September 15, 2008

The Invisible Hand

I had to laugh reading some leftists bitching about McCain's reaction to the stock market events. Now he may or may not understand much about it or how to fix it (er, in the case of government maybe I should say stop fixing it so it can work already) and I suspect it's the latter. That doesn't mean the ones criticizing him understand what they're talking about either. Actually, they definitely don't.

However, we'll just take a step back from "both" sides and marvel for a moment at the invisible hand and the work it does. "The Glories of Change" by Jeffrey Tucker of the Ludwig von Mises Institute (Austrian - one of the few schools of economic study that have any validity) will give a fresh perspective here. I'll only quote briefly; please go read it for yourself.

"No one person is in charge. Layers upon layers of decisions by millions and billions of people are the essential mechanism that makes the process move forward. All these decisions and choices and guesses come to be aggregated in a single number called the price, and that price can then be used in that simple calculation that indicates success or failure. Every instant of time all around the world that calculation is made, and it results in shifts and movement and progress.

But as wonderful as the daily shifts and movements are, what really inspires are the massive acts of creative destruction such as when old-line firms like Lehman and Merrill melt before our eyes, their good assets transferred to more competent hands and their bad liabilities banished from the face of the earth.

This is the kind of shock and awe we should all celebrate. It is contrary to the wish of all the principal players and it accords with the will of society as a whole and the dictate of the market that waste not last and last. No matter how large, how entrenched, how exalted the institution, it is always vulnerable to being blown away by market forces — no more or less so than the lemonade stand down the street."

Interesting stuff. You won't hear that in the NY Times.

For shits and giggles I might take a minute to groan and or giggle to myself about how these things bring out every variety of stupid and silly comments. First McCain was quoted: "You know, that there’s been tremendous turmoil in our financial markets and Wall Street and it is — people are frightened by these events. Our economy, I think, still the fundamentals of our economy are strong. But these are very, very difficult times."

Oh...groan. Now I can spot lots of things wrong with those few sentences. Immediately they call to mind, as well, just how and why things got there - knowing all the time that what he means by things being bad, and what the left means, and what the reality is, are three different things.** Just for one example of the ways in which any leftist commentary on McCain's statements (not necessarily indicative of conservative) about economy are a hotbed of miscommunication and wrongness on both sides.

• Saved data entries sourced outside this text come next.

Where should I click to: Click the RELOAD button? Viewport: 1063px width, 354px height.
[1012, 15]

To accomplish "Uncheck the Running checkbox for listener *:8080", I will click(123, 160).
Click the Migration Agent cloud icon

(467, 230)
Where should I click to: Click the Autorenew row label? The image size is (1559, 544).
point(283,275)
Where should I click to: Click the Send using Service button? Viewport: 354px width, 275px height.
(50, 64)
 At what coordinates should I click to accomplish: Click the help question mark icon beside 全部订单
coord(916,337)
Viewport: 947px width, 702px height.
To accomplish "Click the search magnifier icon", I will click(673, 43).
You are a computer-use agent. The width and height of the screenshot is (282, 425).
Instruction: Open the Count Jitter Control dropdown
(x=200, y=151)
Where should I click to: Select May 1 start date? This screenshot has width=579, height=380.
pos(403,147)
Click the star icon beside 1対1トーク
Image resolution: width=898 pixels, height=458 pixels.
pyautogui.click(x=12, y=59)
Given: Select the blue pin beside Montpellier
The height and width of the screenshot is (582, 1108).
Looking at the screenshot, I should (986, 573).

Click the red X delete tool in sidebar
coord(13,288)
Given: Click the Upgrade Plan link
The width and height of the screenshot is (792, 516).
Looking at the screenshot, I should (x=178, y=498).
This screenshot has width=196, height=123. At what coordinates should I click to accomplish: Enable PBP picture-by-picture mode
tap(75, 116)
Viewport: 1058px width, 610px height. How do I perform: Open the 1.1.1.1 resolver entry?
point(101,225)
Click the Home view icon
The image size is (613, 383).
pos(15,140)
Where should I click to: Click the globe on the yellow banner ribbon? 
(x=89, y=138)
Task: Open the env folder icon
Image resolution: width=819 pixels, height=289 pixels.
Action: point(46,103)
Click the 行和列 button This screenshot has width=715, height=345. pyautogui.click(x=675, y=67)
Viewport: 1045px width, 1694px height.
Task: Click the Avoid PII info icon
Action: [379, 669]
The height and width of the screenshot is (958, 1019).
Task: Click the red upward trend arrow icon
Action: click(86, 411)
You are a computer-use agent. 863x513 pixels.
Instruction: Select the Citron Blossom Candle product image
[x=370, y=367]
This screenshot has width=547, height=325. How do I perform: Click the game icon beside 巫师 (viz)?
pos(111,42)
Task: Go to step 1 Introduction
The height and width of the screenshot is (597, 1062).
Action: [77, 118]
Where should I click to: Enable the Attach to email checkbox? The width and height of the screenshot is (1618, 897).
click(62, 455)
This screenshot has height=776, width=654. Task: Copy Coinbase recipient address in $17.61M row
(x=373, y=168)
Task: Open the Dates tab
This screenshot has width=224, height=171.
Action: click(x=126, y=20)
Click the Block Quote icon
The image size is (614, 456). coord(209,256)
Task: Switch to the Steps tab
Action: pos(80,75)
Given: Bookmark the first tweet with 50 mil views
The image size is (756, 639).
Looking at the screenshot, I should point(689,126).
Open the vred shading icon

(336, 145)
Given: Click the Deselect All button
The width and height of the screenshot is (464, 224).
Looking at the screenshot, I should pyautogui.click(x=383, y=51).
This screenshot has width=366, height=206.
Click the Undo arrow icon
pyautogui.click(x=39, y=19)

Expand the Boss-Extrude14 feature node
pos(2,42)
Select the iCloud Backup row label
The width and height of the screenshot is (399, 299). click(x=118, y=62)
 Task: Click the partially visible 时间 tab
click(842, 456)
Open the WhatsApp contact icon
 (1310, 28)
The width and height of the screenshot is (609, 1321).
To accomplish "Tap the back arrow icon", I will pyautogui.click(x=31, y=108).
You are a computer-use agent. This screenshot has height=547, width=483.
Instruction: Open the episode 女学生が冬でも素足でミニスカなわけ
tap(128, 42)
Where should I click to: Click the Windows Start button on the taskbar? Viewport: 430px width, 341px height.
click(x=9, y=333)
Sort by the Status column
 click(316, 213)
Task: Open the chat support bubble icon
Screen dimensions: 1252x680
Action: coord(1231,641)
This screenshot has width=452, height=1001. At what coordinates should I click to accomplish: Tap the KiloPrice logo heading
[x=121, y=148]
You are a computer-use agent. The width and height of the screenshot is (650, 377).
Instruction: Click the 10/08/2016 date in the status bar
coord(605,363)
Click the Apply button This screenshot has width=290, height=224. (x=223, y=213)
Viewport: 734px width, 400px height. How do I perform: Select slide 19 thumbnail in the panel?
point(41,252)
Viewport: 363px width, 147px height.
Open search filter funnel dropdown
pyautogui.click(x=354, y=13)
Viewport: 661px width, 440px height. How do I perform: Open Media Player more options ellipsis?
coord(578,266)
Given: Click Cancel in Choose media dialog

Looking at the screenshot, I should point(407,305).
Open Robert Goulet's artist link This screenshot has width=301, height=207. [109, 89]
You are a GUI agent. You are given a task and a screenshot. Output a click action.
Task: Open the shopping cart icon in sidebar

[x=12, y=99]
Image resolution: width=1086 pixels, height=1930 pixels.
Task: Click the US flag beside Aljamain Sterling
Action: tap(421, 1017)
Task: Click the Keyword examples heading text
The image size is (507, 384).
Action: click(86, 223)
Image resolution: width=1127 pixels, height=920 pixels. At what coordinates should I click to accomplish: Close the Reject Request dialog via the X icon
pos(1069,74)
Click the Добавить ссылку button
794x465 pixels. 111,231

Then follows a litany of economic woes (seen through the eyes of the left) ending with quite an example of melodrama. Now this is definitely something I don't like about McCain; he's probably not very knowledgeable on economics and unfortunately he's not really conservative either (conservatives will often tend to do more right economically even if they don't really always understand why, than the left could ever do - being fundamentally socialist in nature) so he *plays right into the hands of* the left by agreeing that things are very very bad and dire indeed. That's the problem with being "moderate" which is often worse than being either left or right. Moderates are generally willing to cede liberty on the social and economic end, a little at a time, while conservatives tend to cede more social liberty than economic (which at least leaves the people strong enough to fight for their rights) and the left generally cedes economic liberty and then as Atlas shrugs and everyone grows poorer, we have to cede social liberty as well. Not to mention the oppressive restrictions imposed by political correctness on free expression regarding religion and any number of matters of individual social liberty. But we'll see, right?

"And don't think for a minute that the current administration is not going to do everything possible to keep things propped up until election time. After that fateful day, who knows what will happen to the likes of Lehman Brothers, or the likes of American citizens for that matter."

Oh...groan. That was the melodrama. And did a leftie just express concern for a huge corporation and for other huge corporations? The litany of woes was just your standard stuff - you can probably read it in any newspaper and you probably know it by heart. Though it's always funny to see socialists complaining about it. Maybe that's just me.

Well, enjoy the Glories of Change piece. Like I said, Lew Rockwell and I parted company some time ago, but you can hardly beat von Mises for a reality check.

**And that isn't even counting the conservative viewpoint. There might be more, but who cares? At any rate, this is one reason the mainstream media sucks. You can get the left (ubiquitous) and you can get the right (a little bit) but you can't get the truth. And that's one reason people on "both" sides are frightened, as McCain put it, albeit by different things.